#### Required work
How many lines in this data contain the string "item"? Reply with the number only.

#### Exercise materials
▬▬▬▬▬▬▬▬▬▬

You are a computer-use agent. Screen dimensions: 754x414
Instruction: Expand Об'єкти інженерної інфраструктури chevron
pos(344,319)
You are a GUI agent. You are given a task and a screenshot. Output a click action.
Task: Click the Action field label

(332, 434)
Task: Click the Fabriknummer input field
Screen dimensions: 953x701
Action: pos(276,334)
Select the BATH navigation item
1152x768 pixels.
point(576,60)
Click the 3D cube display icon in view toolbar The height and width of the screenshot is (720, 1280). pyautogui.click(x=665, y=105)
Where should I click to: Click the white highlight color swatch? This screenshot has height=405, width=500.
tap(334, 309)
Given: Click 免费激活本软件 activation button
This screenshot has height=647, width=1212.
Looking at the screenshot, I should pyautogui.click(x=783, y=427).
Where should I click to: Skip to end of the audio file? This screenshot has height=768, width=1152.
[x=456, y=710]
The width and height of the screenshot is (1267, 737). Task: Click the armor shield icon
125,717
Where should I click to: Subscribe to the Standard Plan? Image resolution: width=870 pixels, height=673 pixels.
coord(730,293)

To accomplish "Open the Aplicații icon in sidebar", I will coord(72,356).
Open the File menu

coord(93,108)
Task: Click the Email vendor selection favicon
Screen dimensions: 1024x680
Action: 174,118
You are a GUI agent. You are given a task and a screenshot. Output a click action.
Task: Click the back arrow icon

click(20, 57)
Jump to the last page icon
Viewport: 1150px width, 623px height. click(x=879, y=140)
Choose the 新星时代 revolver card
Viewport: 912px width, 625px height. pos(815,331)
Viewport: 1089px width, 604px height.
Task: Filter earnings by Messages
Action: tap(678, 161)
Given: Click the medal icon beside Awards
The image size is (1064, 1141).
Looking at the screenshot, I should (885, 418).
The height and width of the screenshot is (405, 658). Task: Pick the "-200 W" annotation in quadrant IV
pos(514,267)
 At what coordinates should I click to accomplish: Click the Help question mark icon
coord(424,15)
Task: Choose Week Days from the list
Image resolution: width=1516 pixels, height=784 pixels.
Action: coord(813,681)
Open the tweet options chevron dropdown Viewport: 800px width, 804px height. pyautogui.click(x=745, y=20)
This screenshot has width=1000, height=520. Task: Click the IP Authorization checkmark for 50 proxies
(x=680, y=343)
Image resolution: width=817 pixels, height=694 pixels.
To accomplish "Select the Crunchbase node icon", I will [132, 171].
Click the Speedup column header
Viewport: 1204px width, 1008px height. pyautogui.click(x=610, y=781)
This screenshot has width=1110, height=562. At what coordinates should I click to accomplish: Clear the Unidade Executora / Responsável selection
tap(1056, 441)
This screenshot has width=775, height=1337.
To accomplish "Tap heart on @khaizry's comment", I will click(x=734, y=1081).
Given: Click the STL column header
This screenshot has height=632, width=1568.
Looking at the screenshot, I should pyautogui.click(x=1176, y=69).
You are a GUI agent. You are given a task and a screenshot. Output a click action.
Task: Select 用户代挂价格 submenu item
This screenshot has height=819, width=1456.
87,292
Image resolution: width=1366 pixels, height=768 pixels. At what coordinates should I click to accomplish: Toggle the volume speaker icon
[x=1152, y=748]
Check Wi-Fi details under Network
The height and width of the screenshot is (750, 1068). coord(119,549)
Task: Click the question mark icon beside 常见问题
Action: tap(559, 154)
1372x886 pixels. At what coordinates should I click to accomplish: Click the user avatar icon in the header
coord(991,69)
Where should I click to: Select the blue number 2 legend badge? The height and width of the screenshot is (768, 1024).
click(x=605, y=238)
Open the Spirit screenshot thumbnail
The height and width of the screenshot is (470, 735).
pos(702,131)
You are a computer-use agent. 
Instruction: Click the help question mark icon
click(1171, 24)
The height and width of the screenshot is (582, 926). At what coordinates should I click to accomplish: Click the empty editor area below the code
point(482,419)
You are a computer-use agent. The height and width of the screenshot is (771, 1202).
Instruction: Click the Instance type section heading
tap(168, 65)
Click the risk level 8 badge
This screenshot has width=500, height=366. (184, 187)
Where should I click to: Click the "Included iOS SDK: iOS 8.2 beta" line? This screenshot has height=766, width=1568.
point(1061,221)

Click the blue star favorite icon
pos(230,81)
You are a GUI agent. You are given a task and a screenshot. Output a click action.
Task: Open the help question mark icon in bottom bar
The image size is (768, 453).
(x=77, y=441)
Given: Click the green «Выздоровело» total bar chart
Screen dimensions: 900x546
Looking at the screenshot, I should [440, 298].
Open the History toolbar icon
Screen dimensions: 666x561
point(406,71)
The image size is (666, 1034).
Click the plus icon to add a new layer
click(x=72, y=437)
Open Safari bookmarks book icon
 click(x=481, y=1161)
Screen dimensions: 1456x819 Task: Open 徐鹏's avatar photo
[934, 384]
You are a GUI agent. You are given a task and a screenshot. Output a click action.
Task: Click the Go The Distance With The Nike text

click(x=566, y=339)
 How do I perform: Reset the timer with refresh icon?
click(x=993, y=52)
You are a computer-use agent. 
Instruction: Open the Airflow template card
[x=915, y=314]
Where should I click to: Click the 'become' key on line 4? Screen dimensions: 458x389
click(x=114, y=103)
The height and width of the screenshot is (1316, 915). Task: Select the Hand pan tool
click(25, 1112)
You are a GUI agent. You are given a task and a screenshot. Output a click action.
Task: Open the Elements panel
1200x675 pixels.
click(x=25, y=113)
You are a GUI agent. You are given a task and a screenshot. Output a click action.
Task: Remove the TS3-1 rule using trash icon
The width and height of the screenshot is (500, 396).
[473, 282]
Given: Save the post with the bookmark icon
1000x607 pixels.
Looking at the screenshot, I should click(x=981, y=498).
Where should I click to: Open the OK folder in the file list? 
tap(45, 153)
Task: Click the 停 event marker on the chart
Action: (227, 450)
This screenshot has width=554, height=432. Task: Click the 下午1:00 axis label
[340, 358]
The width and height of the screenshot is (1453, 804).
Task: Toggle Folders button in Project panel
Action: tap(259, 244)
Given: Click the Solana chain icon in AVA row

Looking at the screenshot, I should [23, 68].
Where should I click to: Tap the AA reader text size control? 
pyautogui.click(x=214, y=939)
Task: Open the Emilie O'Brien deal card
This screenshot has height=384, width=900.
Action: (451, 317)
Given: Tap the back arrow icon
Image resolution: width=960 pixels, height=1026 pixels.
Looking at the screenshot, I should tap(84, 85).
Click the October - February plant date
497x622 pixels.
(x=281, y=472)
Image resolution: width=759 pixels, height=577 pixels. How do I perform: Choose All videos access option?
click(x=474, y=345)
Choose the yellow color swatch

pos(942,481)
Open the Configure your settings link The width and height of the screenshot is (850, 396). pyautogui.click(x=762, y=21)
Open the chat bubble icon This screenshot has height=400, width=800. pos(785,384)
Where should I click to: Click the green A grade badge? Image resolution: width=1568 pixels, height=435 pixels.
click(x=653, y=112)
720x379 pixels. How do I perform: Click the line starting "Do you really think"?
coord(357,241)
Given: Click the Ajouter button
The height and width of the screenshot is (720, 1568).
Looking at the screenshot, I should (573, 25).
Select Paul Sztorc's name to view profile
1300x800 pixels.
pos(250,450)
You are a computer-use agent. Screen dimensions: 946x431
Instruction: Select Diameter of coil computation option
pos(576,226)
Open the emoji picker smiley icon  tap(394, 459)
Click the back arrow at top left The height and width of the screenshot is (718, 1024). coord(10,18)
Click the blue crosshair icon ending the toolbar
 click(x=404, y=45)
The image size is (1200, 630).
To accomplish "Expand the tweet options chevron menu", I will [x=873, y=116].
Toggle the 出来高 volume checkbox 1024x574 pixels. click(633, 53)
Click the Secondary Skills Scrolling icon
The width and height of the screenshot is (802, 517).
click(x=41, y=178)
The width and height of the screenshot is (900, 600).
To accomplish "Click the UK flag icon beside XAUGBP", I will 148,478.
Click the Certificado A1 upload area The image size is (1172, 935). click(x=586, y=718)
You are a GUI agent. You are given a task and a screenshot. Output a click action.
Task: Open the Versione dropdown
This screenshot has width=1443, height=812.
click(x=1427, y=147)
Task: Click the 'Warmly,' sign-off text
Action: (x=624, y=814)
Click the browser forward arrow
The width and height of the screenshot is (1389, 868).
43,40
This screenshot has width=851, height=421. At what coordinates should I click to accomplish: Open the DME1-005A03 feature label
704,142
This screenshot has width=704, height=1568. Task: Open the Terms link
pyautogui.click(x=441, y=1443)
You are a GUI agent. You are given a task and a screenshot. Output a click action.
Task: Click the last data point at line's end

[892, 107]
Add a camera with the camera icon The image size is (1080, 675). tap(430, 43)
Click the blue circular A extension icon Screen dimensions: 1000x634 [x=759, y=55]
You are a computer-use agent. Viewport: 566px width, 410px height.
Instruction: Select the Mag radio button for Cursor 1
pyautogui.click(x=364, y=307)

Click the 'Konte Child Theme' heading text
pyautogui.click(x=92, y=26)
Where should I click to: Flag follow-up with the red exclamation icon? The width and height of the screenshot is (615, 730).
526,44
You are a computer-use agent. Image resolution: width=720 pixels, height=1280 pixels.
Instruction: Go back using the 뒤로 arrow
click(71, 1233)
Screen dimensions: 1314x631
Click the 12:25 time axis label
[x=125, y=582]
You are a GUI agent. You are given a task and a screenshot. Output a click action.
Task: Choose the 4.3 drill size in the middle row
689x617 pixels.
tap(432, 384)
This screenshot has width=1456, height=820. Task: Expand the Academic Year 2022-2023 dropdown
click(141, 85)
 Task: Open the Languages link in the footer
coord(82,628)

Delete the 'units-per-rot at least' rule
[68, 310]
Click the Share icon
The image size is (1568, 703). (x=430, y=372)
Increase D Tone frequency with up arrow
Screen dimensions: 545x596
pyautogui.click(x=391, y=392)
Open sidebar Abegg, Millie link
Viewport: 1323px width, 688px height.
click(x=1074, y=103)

▬▬▬▬▬▬▬▬▬▬

#### Task result
2